Can you transcribe the crème fraîche text below, starting with "French food! What" and going on through "butter in a pan."?

◆ **Text shown**:

┌──

French food you can try at home: Crème fraîche

French food! What exactly is crème fraîche? Wikipedia says that it's "a heavy cream slightly soured with bacterial culture, but not as sour or as thick as sour cream. Originally a French product, today it is available throughout Europe." I don't know if it's available world-wide or not, but it's a very useful thing to have. You can add it to soups and sauces to make them extra tasty. Here are a couple of recipes, one very easy, one harder. For those of you who are vegan, you can substitute cashew nut butter and a drop of vinegar to get a similar effect.

Grad student cream of broccoli soup

Optionally sauté onions, optional garlic and optional pepper in some butter or olive oil. If you choose not to sauté, then just put some olive oil or butter in a pan.

Add some dry rice, too much water and some bullion. Optionally add herbs de provence or other spices. Cook the rice until it is nearly done, then add a head of chopped broccoli. Cook the broccoli in the water and rice. After three minutes you have watery cooked rice and broccoli. Then add a spoonful or so of crème fraîche. You now have cream of broccoli and rice soup! This might go well with baked chicken.

└──

◆ **Information given**:

┌──

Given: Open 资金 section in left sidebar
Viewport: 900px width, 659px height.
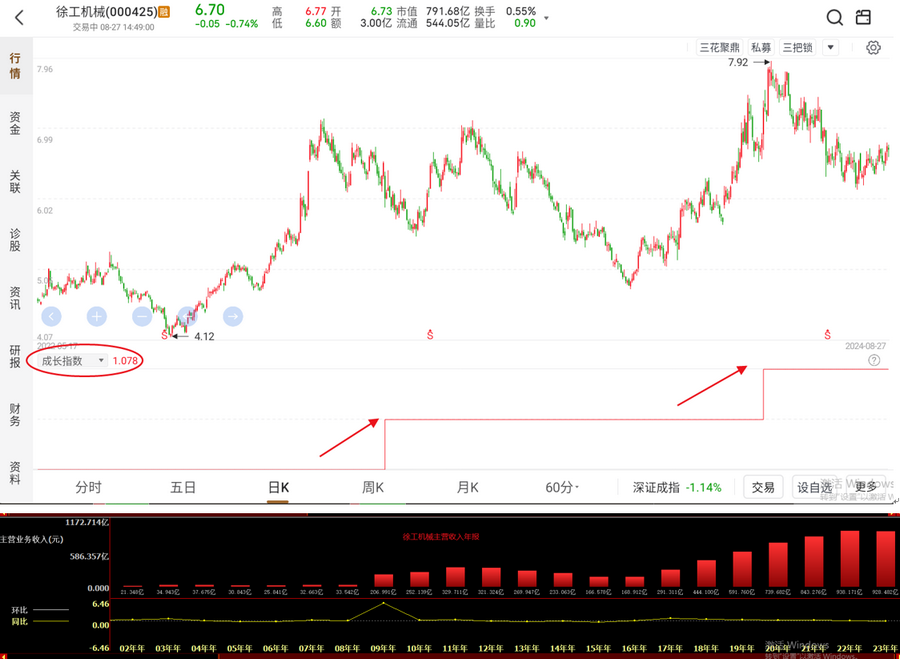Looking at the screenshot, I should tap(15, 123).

└──
┌──

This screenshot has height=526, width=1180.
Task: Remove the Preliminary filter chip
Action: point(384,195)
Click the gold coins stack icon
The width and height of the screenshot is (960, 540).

└──

◆ **Result of this exercise**:
French food! What exactly is crème fraîche? Wikipedia says that it's "a heavy cream slightly soured with bacterial culture, but not as sour or as thick as sour cream. Originally a French product, today it is available throughout Europe." I don't know if it's available world-wide or not, but it's a very useful thing to have. You can add it to soups and sauces to make them extra tasty. Here are a couple of recipes, one very easy, one harder. For those of you who are vegan, you can substitute cashew nut butter and a drop of vinegar to get a similar effect.

Grad student cream of broccoli soup

Optionally sauté onions, optional garlic and optional pepper in some butter or olive oil. If you choose not to sauté, then just put some olive oil or butter in a pan.